The problem is that the MTA shows no interest in improving connectivity between neighborhoods. The Pratt Center Study requires additional service. The MTA is only interested in providing less service. (Service can be greatly improved just by rerouting local routes without SBS.) It’s that simple and that is what needs to change.
The purpose of SBS is to reduce operating costs. It is not to improve service. Limited stops will now be further apart which means people will have to walk further to bus stops. For many the time saved in travel will be lost in additional walking. I also question the wisdom of SBS stops located on different blocks from local buses. That means someone who is not particular about which bus to take and only wants to take the first bus that comes does not have the benefit of combined headways or must run from one stop to the other if he sees a bus coming, increasing the likelihood of him having an accident if he is not paying attention.

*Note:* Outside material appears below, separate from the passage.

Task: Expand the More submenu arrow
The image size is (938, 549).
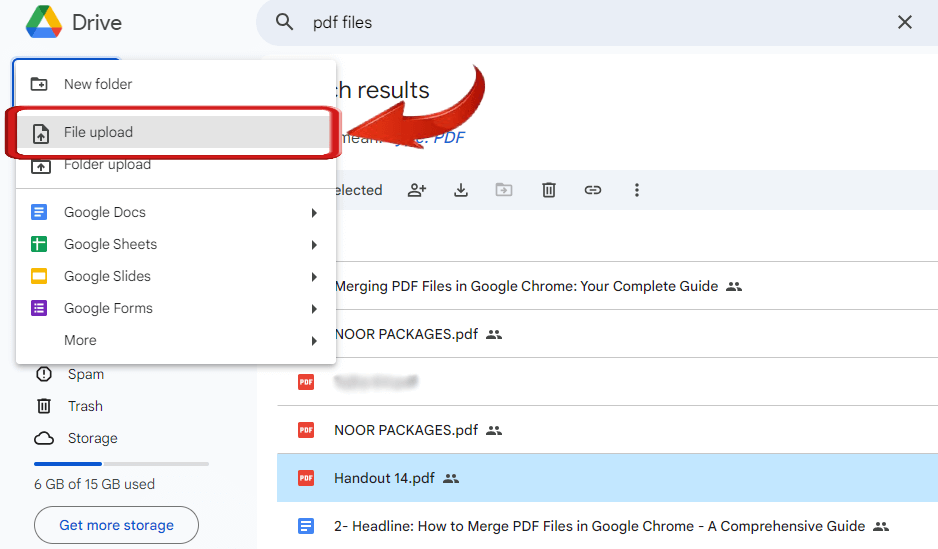Action: 314,341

The three-doors however should help a lot in speeding the buses.
There is still no way to get from Brooklyn to Queens. This sucks.
Watch the bunches of SBS busses pass you by, sometimes between 3 – 8 buses, before your local bus arrives
SBS sucks. Stuck in Chinatown and no bus.25 minutes past schedule and give up to move to the regular M15 stop. Of course SBS comes along but won’t open for me at red light. Driver directs me stop half block away, I run, he slows down and then pulls away just as I reach stop. Sweet SBS.